Mont Sainte Anne-The weather picked up where Nationals left off-
For those of you who read Simon's article on the National Championships
, you may know what this means. For those of you who didn't, I'm referring to the copious amounts of rain and mud that arrived just in time for race day. Coming back to Quebec for the third time this season this is what I was greeted with, and if it wasn't for the warm temperatures and humidity I would almost have thought I was back in a Vancouver winter. But it takes a lot to keep mountain bikers off their bikes, and torrential rains and thick, deep mud are nothing more than a good reason to put on pants instead of shorts for a day of riding.I arrived in Quebec City on Tuesday night with fellow west-coaster Miranda Miller. We loaded up our rental minivan and made our way to Mont Sainte Anne, the same site we'd both left only a week prior when competing in the National Championships. The rains we'd had to deal with on race day at Nationals had left the course in a sorry state - huge ruts, braking bumps, and holes everywhere. I was wondering how the course would look after that, and was pleasantly surprised on Wednesday during the course walk. They had obviously put a lot of hours into fixing up the course - the berms were once again smooth and built up, many of the rocks were taken out of the fast section under the lift, and there were a few completely new sections.

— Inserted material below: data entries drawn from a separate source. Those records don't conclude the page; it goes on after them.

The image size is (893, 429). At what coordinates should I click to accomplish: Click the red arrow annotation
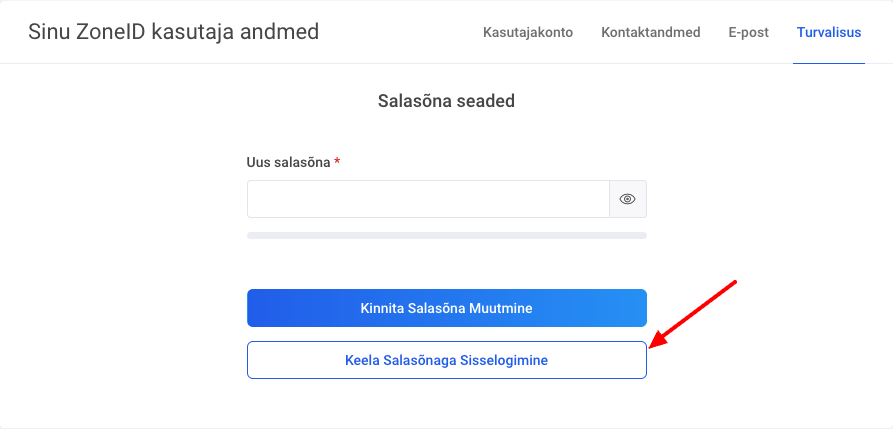click(696, 312)
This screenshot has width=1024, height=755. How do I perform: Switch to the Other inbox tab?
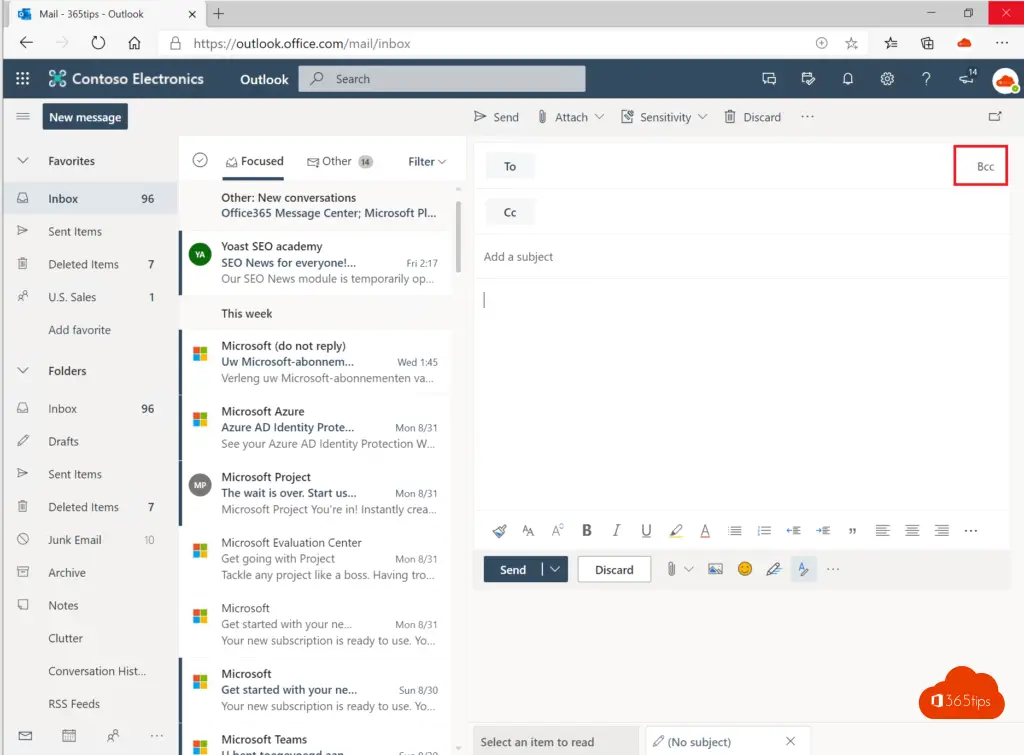337,161
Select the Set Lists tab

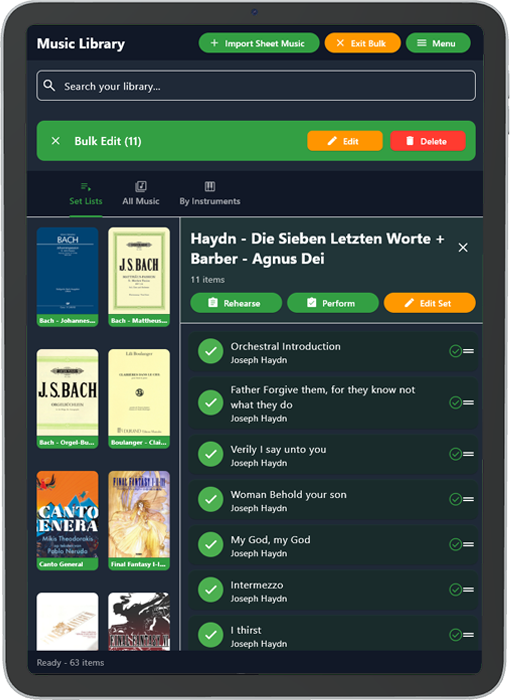coord(86,194)
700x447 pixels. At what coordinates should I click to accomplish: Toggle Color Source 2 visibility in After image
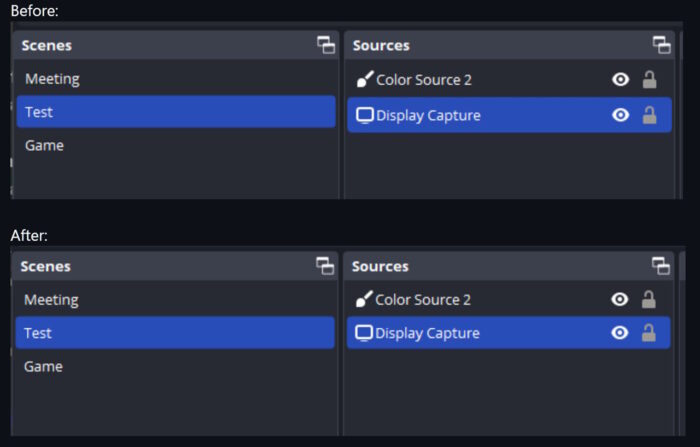click(620, 299)
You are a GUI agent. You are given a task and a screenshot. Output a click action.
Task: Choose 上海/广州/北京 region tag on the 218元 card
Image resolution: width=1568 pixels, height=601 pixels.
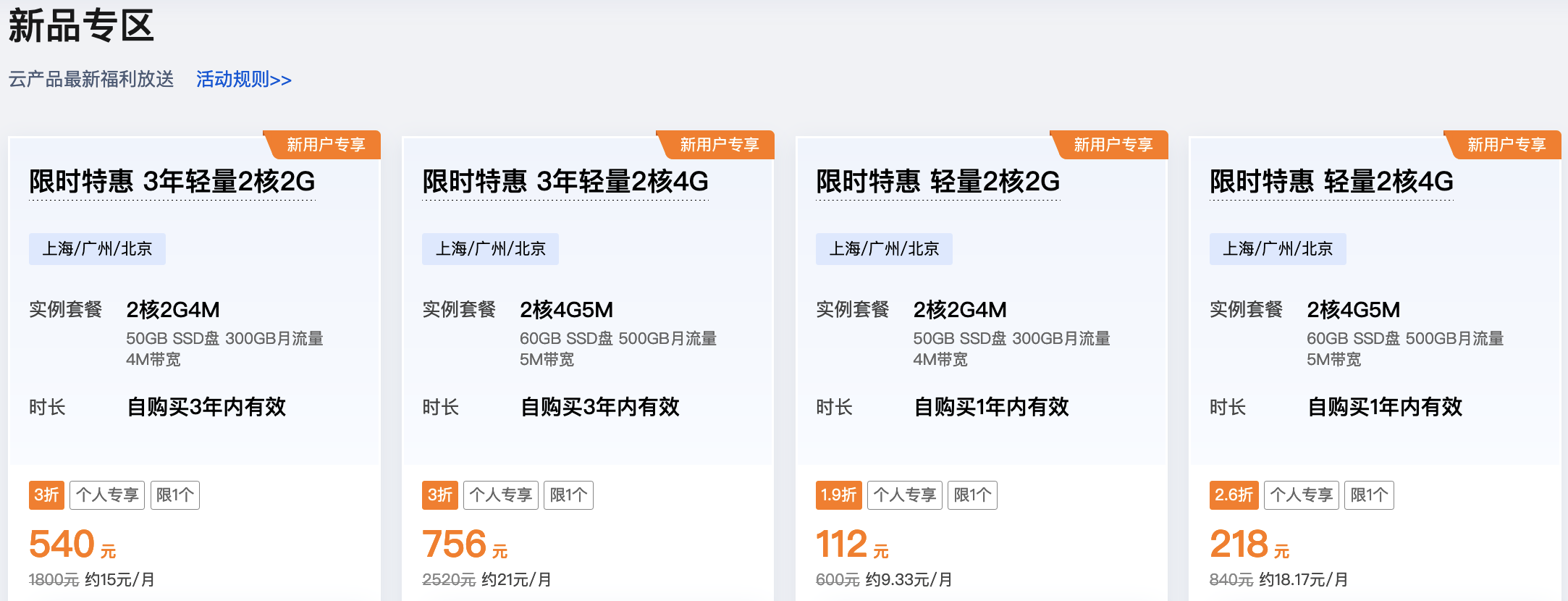pyautogui.click(x=1278, y=249)
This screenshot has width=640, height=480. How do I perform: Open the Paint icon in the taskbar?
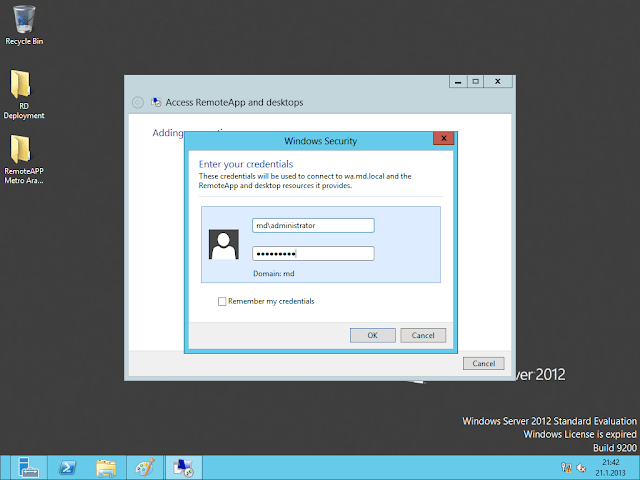146,467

First was the top section - fast, wide open sweeping corners cut through a grassy field. Very fast, very fun! Then into the trees, where the National course had started. In this section was a new rock drop into some fresh dirt, which would probably have been a fast run out if it weren't for the rain. Fresh dirt + pouring rain = deep mud... not so fast. To top it off, it went straight into a little uphill section before moving on to a little rock garden. It looked like it would have been a lot of fun if it weren't for all the mud. Most people were getting off their bikes at this part and pushing up the hill. When you're racing, this is a major flow killer. Thankfully by day 2 of practice (Friday) this section was taken out and replaced by a straight uphill-less line. The rest of the course was more or less the same as at Nationals, with only a few minor changes here and there.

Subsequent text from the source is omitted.